What’s Worse: Facebook Breaches Or Scraping?

The latest Facebook-related privacy breach is much ado about little, according to several observers. Larry Magid, writing at Huffington Post Technology, explains what happened this way: “The culprit in this case is not bad intentions but bad Internet code.” Magid says the cause of the problem was “referer” code, something that has been around as long as Web links have.

Referer code, as The Wall Street Journal noted in its article about the issue, “passes on the address of the last page viewed when a user clicks on a link. On Facebook and other social-networking sites, referers can expose a user’s identity.” The applications that were doing this “were passing the User ID,” a violation of Facebook’s clearly stated privacy policy that “prohibits application developers from disclosing ‘user information to ad networks and data brokers.'”

“What’s at issue here,” Magid says, “is a technical bug in the Web’s plumbing that doesn’t just affect Facebook’s App developers but other companies as well. And while Facebook — one of the world’s largest web properties with 500 million users — ought to be doing all it can to fix this problem, the company is far from the only culprit.”

So, some unnecessary weeping and teeth-gnashing, it appears, has taken place about Facebook.

On the other hand, scraping is not an accident of code, but an intentional method of getting information on individuals by, for example, copying every message on a private message board. A story in the WSJ ongoing series, What They Know, revealed how Nielsen scraped info from a PatientsLikeMe private discussion board in which people share intimate details about their medical conditions, prescriptions used, and more. Nielsen, the article says, “monitors online ‘buzz’ for clients, including major drug makers, which buy data gleaned from the Web to get insight from consumers about their products.”

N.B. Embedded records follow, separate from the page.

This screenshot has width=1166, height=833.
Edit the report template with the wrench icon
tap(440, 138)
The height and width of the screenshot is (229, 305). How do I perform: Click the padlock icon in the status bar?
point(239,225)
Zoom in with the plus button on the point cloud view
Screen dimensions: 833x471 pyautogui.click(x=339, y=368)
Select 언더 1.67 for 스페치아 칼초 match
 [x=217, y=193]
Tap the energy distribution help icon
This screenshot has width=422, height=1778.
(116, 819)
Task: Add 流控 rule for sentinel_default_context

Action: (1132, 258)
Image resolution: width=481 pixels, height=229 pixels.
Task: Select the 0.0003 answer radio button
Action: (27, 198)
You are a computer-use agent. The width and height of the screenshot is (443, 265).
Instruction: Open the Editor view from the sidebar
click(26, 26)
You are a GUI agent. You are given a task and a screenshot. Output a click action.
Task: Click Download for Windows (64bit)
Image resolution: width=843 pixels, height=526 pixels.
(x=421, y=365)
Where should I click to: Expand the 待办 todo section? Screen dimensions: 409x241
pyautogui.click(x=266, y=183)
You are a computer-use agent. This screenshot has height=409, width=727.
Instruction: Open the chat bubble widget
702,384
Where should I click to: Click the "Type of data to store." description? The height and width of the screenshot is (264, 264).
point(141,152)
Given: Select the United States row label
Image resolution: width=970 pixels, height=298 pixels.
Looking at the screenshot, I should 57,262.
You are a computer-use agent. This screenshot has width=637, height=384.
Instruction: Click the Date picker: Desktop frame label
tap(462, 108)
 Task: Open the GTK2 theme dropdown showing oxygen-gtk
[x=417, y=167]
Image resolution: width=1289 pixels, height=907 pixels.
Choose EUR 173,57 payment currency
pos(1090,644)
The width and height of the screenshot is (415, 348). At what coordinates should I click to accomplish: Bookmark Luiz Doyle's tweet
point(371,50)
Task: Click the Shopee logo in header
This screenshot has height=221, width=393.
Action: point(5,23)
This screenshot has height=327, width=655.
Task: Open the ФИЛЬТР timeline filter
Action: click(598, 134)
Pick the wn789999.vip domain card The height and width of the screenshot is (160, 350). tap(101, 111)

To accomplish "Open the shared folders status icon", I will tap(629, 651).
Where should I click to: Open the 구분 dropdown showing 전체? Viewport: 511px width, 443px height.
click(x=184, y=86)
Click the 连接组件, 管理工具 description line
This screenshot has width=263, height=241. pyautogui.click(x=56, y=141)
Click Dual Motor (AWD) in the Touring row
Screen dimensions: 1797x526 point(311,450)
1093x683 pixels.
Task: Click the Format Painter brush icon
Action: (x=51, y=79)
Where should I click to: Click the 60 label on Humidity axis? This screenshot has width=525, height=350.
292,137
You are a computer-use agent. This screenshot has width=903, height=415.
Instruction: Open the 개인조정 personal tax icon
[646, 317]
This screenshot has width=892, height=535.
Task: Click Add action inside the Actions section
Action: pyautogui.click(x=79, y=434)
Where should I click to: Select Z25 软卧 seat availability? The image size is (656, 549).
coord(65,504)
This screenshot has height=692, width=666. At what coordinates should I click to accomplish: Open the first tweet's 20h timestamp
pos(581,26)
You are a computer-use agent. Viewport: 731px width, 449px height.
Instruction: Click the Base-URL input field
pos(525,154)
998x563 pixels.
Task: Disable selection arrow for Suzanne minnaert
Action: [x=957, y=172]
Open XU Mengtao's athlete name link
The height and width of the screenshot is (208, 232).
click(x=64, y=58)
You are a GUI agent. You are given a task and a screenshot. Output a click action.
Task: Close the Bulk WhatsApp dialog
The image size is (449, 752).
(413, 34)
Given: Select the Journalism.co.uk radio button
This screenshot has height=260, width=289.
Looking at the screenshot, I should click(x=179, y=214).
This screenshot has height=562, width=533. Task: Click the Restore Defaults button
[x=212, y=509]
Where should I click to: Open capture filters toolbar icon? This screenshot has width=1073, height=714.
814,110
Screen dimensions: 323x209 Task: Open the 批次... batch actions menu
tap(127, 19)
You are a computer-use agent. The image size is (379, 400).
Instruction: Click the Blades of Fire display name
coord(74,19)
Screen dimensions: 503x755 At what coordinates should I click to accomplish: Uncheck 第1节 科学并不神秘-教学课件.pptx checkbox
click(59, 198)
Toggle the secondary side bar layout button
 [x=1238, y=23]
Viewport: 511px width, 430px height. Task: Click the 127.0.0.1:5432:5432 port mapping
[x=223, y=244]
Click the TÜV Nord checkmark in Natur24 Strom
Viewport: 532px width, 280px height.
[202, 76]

Scrapers are looking for identifying information. It’s their business, and business is good, based on the WSJ article: “Spending on data from online sources is set to more than double, to $840 million in 2012 from $410 million in 2009.”

The mission of this scraper, in particular, bothered me. “New York-based PeekYou LLC has applied for a patent for a method that, among other things, matches people’s real names to the pseudonyms they use on blogs, Twitter and other social networks.” PeekYou says it hands over only demographic information, not personally identifying info, but the nirvana for marketers is identity to enable one-to-one targeting, so I have to wonder how long companies that are good at scraping – which takes some technical knowledge but is not difficult – will be able to hold off demands for specific identification.

Scraping attacks are increasing. “At Monster.com, the jobs website that stores résumés for tens of millions of individuals, fighting scrapers is a full-time job, ‘every minute of every day of every week,’ says Patrick Manzo, global chief privacy officer of Monster Worldwide Inc.” Sites that used to deter 1K to 2K attacks a month are now fighting from three to ten times as many, the Journal says.

There’s much more – and much more disturbing – info in the WSJ article, so it is worth reading.

What I am left thinking, after reading about scraping and about the last Facebook issue, is that deliberate attacks of scraping present a much more serious threat to me, and one I can do virtually nothing about. Even if I deleted my virtual identity altogether, everything already there is there. Facebook presents privacy problems, that’s clear, but I joined and I have to accept some responsibility for what I post there – not, of course, for what gets stolen. But scraping operates in, for now anyway, an apparent gray area legally but not ethically, IMO. Just because you can doesn’t mean you should, even if there is an increasing demand that you do.